# [Material provided]

#####

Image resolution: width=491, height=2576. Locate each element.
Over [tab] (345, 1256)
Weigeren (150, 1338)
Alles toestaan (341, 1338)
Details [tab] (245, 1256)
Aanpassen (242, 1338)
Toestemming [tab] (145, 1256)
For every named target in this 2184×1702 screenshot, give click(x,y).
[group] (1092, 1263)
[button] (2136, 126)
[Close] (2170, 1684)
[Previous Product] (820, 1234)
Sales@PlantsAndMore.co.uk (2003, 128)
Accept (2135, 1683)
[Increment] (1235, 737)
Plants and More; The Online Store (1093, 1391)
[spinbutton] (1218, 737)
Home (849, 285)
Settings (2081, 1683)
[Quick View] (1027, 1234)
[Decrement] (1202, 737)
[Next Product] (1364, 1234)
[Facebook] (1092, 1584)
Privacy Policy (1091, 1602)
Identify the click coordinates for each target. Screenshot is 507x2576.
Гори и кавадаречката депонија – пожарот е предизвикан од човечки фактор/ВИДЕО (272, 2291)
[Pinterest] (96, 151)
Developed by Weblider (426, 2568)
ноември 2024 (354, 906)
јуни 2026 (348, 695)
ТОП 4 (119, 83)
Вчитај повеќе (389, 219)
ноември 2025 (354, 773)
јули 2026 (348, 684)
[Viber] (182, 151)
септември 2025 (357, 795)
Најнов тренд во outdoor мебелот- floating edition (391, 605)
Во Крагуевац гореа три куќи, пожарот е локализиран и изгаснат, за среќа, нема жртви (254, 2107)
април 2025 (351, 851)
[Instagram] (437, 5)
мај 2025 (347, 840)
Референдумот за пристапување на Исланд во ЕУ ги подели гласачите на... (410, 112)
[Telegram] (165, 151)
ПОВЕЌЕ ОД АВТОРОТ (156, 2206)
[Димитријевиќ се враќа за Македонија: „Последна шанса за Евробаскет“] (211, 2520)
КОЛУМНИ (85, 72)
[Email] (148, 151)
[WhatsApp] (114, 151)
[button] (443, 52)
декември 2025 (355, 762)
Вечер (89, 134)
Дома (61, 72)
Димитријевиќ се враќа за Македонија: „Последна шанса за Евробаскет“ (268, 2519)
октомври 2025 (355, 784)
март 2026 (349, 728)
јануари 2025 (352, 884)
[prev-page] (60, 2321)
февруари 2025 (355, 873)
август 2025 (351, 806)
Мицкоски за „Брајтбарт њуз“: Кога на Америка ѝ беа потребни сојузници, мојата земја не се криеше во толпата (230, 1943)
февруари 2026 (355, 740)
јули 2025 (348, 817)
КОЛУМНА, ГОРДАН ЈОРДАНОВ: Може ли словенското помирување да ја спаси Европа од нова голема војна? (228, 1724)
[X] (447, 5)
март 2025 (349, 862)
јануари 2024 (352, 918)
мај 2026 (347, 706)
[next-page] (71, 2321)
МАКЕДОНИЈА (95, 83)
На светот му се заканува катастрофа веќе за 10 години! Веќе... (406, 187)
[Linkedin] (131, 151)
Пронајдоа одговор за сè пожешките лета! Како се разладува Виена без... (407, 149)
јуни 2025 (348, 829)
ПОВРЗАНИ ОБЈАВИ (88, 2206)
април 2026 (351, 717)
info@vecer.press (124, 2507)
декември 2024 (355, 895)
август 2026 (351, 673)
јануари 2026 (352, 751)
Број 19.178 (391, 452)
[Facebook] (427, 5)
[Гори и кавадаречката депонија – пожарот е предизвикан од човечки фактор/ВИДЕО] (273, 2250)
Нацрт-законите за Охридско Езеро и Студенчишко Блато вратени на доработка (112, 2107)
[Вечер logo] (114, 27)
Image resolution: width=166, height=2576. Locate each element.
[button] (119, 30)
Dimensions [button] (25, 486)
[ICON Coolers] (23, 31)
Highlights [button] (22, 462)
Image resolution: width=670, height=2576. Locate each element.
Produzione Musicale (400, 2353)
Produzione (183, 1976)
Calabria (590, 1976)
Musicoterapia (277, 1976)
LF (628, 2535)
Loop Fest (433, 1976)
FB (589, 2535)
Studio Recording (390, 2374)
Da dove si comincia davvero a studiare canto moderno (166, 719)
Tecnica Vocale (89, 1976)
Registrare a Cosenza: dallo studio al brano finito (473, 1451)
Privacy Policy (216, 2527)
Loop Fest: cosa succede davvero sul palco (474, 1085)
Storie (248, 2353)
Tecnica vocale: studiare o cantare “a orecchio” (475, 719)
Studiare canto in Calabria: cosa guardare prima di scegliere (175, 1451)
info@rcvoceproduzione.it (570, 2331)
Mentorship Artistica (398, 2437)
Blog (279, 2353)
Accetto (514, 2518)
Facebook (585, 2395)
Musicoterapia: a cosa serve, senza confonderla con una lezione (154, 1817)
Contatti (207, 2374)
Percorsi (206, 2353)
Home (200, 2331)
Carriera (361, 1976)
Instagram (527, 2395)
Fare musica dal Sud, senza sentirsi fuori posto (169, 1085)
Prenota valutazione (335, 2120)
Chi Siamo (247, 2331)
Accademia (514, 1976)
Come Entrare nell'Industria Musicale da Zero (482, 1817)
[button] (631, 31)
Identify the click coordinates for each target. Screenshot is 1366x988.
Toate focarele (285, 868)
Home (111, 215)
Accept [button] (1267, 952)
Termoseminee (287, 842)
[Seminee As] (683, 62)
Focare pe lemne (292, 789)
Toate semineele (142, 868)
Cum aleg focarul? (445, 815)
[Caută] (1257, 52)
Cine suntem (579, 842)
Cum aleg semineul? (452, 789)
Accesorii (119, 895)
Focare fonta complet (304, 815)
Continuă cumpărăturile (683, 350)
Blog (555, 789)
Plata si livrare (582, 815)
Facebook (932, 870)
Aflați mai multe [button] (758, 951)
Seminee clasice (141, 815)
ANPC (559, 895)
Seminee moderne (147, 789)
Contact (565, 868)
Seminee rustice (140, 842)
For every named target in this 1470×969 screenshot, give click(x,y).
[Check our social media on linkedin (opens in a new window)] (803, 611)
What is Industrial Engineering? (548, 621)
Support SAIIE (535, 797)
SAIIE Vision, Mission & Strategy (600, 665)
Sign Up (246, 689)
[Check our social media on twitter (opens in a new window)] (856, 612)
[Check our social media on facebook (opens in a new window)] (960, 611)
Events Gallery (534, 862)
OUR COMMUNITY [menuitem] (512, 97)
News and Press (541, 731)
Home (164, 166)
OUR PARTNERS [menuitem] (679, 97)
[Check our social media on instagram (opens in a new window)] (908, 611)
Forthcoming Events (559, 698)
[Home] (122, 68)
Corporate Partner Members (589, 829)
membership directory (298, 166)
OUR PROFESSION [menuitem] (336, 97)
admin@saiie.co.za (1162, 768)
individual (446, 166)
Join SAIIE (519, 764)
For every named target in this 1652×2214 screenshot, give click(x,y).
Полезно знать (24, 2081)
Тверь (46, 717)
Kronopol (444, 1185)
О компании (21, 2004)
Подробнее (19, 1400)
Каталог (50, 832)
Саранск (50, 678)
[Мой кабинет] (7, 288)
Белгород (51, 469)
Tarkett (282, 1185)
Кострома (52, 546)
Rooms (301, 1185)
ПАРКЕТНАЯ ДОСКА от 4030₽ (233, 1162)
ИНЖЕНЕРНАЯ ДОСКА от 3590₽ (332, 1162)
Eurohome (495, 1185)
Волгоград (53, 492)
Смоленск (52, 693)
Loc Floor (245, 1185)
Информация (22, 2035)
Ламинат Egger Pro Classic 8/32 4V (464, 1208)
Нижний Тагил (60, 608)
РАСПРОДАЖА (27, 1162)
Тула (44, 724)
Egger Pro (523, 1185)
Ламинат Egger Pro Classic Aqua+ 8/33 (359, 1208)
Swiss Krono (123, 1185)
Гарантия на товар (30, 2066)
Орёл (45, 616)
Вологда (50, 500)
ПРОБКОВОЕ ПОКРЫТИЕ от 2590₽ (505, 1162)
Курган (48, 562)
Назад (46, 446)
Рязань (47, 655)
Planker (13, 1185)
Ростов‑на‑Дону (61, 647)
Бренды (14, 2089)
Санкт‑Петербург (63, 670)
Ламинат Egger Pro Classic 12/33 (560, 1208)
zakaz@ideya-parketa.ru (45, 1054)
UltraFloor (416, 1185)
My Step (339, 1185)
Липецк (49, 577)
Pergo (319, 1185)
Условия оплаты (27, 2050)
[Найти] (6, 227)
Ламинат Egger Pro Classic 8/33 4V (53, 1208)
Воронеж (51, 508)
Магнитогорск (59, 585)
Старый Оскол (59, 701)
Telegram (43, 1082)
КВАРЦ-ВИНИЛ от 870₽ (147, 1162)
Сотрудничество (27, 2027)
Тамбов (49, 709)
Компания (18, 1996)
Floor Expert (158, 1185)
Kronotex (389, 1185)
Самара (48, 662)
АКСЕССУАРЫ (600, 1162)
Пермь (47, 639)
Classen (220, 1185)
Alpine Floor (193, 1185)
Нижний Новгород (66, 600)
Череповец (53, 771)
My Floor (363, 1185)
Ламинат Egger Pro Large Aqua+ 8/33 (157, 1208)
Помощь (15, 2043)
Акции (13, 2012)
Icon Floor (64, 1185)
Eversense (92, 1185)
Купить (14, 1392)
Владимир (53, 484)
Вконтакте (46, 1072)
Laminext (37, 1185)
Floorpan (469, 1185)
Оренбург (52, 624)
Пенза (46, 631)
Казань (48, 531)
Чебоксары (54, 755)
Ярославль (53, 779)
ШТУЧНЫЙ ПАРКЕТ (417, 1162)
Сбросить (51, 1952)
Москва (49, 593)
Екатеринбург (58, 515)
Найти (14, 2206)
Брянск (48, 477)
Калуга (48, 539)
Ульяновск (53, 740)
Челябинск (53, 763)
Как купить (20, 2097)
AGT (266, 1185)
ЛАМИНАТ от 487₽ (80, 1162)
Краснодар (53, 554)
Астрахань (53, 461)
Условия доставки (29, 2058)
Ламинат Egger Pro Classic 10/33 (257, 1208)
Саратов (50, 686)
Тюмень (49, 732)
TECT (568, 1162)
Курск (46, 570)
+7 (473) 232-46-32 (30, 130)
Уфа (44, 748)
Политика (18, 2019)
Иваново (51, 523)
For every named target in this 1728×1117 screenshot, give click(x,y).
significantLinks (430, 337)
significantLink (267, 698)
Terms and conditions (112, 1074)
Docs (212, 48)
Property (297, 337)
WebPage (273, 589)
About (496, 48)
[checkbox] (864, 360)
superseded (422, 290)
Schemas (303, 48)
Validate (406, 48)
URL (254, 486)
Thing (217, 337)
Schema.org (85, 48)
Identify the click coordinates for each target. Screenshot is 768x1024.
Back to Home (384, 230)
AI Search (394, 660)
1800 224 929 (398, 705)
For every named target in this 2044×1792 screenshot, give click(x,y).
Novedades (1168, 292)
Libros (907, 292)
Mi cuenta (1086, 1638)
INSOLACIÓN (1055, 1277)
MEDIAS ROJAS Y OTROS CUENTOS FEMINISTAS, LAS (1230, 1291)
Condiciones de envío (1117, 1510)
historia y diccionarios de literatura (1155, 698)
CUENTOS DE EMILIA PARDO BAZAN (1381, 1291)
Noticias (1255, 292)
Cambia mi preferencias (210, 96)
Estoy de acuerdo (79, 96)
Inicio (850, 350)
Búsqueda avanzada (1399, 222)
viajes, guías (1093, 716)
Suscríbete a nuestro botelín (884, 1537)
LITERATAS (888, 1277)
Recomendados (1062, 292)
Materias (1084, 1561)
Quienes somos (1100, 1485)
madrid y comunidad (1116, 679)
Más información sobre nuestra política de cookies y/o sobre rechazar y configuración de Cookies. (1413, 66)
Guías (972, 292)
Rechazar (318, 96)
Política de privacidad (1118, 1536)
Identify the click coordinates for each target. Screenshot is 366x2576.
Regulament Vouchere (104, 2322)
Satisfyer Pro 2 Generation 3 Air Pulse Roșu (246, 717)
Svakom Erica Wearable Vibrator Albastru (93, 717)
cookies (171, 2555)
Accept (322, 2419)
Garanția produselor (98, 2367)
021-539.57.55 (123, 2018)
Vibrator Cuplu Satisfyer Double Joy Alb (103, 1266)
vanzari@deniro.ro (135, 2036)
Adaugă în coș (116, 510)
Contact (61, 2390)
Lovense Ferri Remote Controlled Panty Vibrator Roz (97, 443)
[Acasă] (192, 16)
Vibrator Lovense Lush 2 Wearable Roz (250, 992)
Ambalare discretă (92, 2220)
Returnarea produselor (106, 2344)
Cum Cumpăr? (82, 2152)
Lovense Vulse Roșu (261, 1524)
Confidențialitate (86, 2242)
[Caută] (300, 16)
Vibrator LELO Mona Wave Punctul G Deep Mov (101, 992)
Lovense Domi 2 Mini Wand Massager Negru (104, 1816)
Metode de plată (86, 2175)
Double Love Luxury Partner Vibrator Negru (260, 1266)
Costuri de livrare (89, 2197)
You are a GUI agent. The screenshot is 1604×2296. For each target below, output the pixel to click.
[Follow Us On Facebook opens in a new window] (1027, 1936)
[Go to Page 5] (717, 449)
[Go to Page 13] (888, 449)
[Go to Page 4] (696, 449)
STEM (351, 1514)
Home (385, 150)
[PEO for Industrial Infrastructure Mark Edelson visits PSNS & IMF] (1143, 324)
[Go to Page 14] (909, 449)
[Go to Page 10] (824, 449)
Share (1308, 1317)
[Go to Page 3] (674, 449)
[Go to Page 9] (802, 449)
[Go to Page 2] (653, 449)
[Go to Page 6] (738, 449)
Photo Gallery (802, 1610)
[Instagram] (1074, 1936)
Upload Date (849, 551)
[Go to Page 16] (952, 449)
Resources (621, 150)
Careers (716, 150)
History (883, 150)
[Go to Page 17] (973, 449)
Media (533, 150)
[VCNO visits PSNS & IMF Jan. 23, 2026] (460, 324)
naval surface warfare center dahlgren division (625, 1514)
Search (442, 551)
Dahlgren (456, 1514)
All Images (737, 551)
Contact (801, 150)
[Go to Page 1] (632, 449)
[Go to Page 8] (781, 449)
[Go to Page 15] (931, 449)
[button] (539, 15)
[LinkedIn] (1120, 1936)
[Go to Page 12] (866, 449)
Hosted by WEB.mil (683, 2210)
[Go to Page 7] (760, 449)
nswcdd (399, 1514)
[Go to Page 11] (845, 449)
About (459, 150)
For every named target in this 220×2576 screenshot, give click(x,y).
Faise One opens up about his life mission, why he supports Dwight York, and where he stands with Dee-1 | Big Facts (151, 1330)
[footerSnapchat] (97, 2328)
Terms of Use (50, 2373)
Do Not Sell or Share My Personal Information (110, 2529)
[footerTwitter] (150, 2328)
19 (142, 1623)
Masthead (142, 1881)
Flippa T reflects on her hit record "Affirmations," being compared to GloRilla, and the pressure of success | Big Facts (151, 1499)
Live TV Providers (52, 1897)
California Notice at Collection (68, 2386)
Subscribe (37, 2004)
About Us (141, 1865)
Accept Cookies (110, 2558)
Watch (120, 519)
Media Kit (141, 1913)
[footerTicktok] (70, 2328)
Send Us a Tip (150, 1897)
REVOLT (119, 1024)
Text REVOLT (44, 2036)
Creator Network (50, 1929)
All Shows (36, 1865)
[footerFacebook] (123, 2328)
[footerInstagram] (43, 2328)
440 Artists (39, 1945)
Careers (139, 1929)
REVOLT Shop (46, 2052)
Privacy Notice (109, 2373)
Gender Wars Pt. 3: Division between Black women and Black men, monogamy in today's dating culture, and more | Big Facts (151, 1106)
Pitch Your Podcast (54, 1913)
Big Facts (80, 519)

#####

# [What needs to be done]
Using the data above, extract exactly the lines from the one that holds "Percorsi (206, 2353)" to the one that holds "[button] (631, 31)", both ends included, and no others.

# [Reply to the task]
Percorsi (206, 2353)
Home (200, 2331)
Carriera (361, 1976)
Instagram (527, 2395)
Fare musica dal Sud, senza sentirsi fuori posto (169, 1085)
Prenota valutazione (335, 2120)
Chi Siamo (247, 2331)
Accademia (514, 1976)
Come Entrare nell'Industria Musicale da Zero (482, 1817)
[button] (631, 31)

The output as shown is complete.